Before I examine this oddity any further, allow
me to establish (at least from my viewpoint) some of the baseline parameters of
Evangelicalism, and the born-again, and Evangelical movement:
·
Evangelicalism
The term “Evangelicalism” is a broad definitional “canopy” that
covers a diverse number of Protestant traditions, denominations, organizations,
and churches. In the English-speaking
world, the modern term usually describes the religious movements and
denominations which sprung forth from a series of revivals that swept the North
Atlantic Anglo-American world in the eighteenth and early nineteenth centuries.

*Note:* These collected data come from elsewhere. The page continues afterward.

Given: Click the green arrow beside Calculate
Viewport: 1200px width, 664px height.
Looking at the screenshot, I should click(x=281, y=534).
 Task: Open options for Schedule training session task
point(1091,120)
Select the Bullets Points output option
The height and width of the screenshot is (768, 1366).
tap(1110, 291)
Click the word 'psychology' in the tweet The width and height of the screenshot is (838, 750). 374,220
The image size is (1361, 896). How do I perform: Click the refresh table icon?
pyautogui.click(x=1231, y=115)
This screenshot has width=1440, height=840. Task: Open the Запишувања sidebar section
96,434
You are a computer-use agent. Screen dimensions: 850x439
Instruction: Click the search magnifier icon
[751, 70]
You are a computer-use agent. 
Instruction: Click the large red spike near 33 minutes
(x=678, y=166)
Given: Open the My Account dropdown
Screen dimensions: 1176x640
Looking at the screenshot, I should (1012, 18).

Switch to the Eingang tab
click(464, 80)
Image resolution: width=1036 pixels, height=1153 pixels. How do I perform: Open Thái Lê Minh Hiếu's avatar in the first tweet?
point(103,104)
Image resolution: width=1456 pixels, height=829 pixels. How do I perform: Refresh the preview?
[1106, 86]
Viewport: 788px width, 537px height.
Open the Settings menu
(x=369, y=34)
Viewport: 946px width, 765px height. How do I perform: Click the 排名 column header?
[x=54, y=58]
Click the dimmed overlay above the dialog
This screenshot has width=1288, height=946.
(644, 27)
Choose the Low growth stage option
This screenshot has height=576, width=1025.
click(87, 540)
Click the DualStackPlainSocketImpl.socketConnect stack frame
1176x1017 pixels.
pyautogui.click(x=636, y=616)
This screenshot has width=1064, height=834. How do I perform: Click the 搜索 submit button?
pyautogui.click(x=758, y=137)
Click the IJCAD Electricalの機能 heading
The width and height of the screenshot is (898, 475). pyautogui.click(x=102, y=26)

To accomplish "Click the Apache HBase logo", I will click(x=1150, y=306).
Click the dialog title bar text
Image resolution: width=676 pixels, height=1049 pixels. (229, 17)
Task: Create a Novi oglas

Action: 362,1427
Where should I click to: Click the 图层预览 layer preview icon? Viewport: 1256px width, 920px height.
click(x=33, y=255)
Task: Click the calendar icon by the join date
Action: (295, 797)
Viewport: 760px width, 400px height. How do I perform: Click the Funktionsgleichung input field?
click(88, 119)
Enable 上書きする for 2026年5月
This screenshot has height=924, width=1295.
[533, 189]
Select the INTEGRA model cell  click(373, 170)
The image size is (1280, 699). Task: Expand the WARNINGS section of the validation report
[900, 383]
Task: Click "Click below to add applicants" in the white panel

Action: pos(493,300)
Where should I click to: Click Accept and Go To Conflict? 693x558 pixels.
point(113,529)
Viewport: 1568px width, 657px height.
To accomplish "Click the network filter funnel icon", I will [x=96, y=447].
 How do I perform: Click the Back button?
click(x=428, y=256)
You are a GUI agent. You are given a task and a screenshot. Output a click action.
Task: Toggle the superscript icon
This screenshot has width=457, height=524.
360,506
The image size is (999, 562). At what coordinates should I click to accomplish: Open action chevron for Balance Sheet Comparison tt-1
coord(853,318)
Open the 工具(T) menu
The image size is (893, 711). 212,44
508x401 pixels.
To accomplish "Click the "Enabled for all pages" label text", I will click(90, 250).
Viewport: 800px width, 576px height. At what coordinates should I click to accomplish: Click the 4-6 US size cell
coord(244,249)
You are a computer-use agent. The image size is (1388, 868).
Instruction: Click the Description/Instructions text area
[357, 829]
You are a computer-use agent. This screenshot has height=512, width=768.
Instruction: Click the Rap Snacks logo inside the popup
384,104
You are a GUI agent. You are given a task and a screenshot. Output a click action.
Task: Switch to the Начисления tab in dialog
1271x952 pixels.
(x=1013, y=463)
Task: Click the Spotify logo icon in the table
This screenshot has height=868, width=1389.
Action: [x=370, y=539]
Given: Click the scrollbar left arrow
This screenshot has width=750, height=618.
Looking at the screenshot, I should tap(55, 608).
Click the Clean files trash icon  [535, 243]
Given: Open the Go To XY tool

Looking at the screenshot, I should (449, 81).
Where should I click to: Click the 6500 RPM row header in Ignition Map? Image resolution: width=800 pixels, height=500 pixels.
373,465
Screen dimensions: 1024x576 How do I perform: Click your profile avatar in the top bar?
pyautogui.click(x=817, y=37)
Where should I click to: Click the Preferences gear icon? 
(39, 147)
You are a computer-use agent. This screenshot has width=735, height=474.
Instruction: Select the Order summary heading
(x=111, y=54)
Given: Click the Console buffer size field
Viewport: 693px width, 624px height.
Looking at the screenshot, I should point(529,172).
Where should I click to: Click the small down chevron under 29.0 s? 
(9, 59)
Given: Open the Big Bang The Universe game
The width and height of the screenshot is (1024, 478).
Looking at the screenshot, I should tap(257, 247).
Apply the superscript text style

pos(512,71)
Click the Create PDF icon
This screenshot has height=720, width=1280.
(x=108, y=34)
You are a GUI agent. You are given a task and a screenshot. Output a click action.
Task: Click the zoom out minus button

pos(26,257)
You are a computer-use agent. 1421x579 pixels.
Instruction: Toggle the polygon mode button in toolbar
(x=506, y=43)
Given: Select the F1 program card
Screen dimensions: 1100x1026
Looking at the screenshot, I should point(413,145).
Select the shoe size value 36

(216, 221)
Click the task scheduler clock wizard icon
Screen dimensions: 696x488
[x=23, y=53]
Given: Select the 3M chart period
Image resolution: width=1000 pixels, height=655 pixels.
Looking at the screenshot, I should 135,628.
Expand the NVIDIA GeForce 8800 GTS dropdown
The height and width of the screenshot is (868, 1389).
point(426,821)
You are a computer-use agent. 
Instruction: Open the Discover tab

The concept of evangelism—revival-codified, streamlined, and
routinized by evangelists like Charles G. Finney (1792-1875)—became
“revivalism” as evangelicals set out to convert the nation. Post World War II, changes in American
society wrought by powerful forces such as urbanization and industrialization,
along with new intellectual and theological developments, began to weaken the
power of evangelicalism within American culture.
In the
20th century evangelicalism still held the status of a pervasive American “folk
religion.” This is particularly so in many
sectors of the United States, especially the South and certain areas of the
Midwest.
·
Evangelical
Christian
An Evangelical
Christian is a Protestant who spreads the Gospel. In recent decades the
term has narrowed to designate a white conservative Protestant, usually with a
belief in the inerrancy of scriptures. "Evangelical" includes Fundamentalists.
Fundamentalism" is not
an organization but a style of religious activism:
·
Fundamentalists
are fighting evangelicals taking on mainstream religion.
·
Most
Fundamentalists believe in Dispensationalism
(which most Calvinist
Evangelicals reject).
·
The largest
Evangelical church is the Southern Baptist
Convention, which is largely Fundamentalist.
·
Also important
is the Missouri Synod Lutheran Church, which is
both Fundamentalist and Lutheran.
There is no single
accepted way to define who is an Evangelical. Pollsters often pose the query,
"Are you a born-again Christian?" to define the group. Sociologists tend
to look at membership in specific denominations, and often include Holiness Movement, Pentecostal and Nazarene groups. Some scholars focus on the
Bible beliefs, together with a personal commitment to Christ.
Christian researcher and
author George Barna defines "Evangelicals" as a subset of those who
meet the basic criteria defining born again Christians, but who also meet
several other doctrinal conditions. A distinction is then enabled to be
manifest in other areas of faith beliefs.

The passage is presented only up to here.